>> BEGIN

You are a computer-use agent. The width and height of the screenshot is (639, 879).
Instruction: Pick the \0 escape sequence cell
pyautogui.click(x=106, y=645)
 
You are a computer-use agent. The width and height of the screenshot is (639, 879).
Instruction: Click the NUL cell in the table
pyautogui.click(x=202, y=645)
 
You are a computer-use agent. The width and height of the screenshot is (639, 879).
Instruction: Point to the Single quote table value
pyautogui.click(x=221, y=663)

>> END
>> BEGIN

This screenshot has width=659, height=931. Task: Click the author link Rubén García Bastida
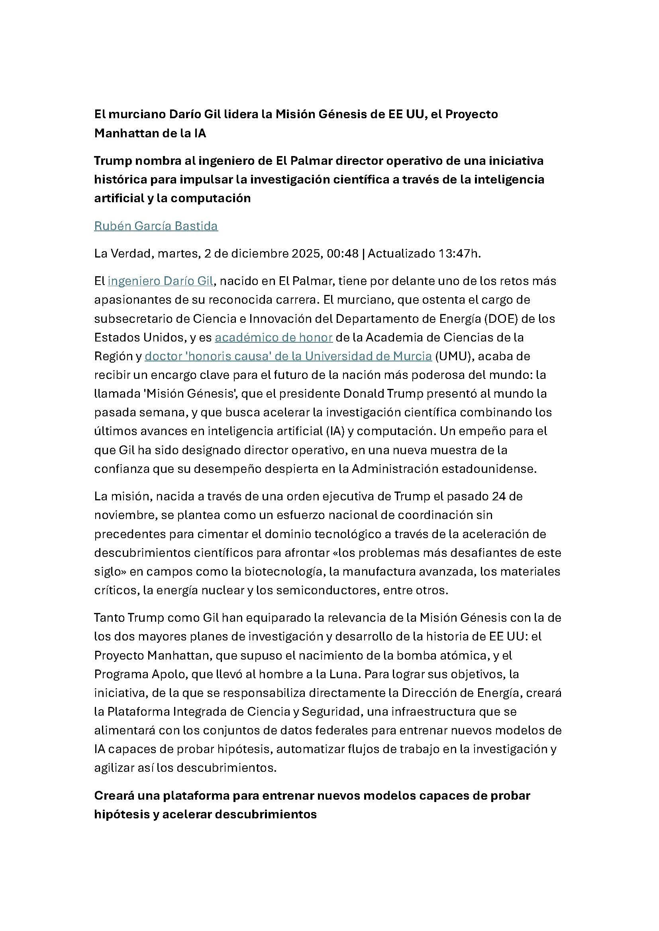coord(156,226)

>> END

## REQUIRED TASK
Copy the data again word for word, from the line with "This screenshot has" up to and including the line with "coord(156,226)", leaving out the pictures.

## TASK ANSWER
This screenshot has width=659, height=931. Task: Click the author link Rubén García Bastida
coord(156,226)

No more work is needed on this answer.